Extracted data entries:
################

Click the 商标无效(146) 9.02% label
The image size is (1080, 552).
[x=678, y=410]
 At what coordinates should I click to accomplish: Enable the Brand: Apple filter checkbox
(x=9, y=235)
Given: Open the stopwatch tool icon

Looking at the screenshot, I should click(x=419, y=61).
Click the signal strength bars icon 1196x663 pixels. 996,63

################

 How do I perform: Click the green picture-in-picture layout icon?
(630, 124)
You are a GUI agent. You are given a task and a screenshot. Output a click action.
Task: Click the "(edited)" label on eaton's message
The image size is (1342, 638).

################

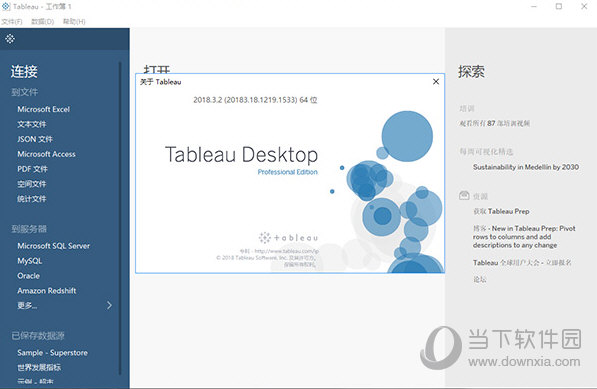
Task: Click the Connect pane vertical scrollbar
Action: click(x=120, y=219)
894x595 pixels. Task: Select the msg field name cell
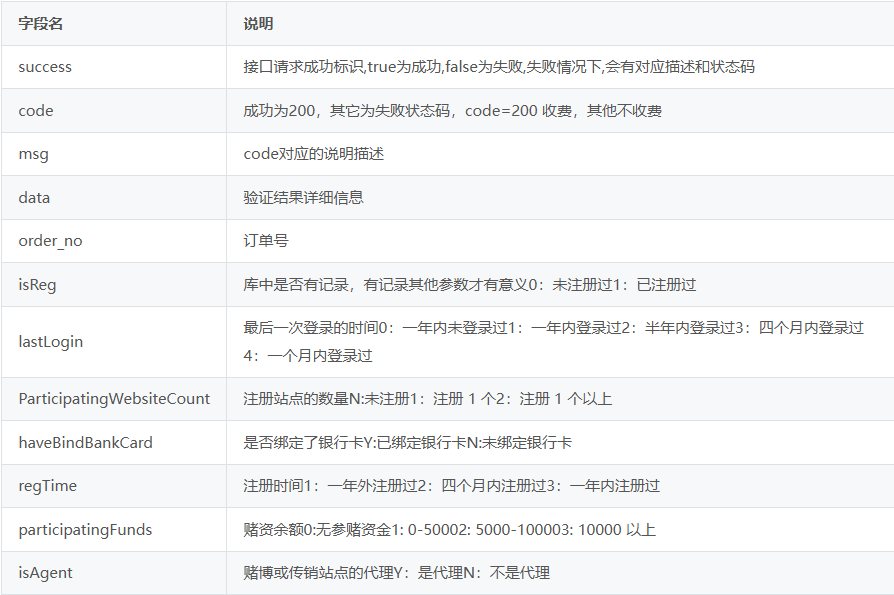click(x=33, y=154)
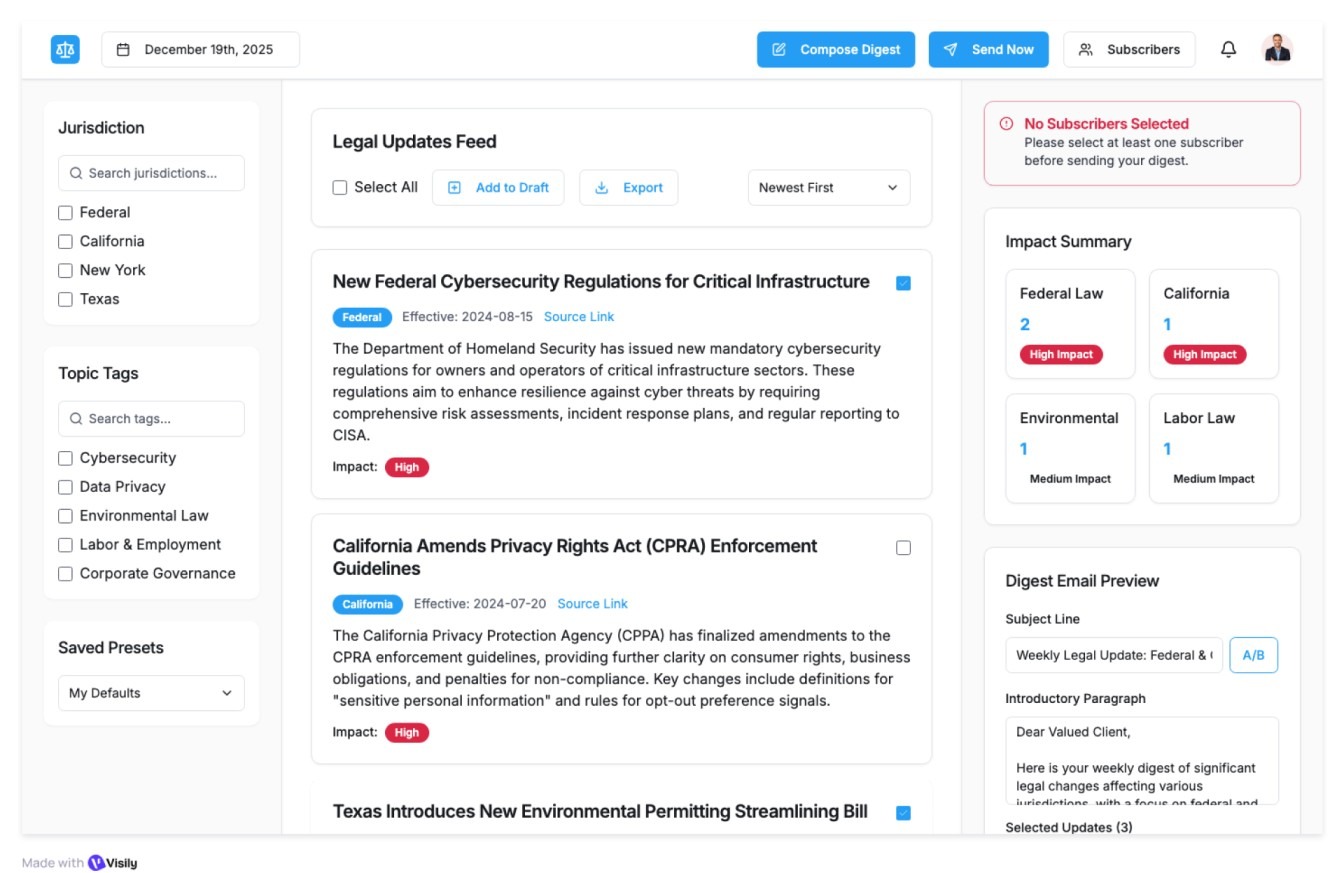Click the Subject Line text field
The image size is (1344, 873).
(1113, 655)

################

TASK DETAILS. Among the entries above, the lines between the ones containing "on eaton's message" and "The image size is (1342, 638).", inclusive, are to be transcribed exactly. No other line is to be given.

SOLUTION FOR THIS PROBLEM.
Task: Click the "(edited)" label on eaton's message
The image size is (1342, 638).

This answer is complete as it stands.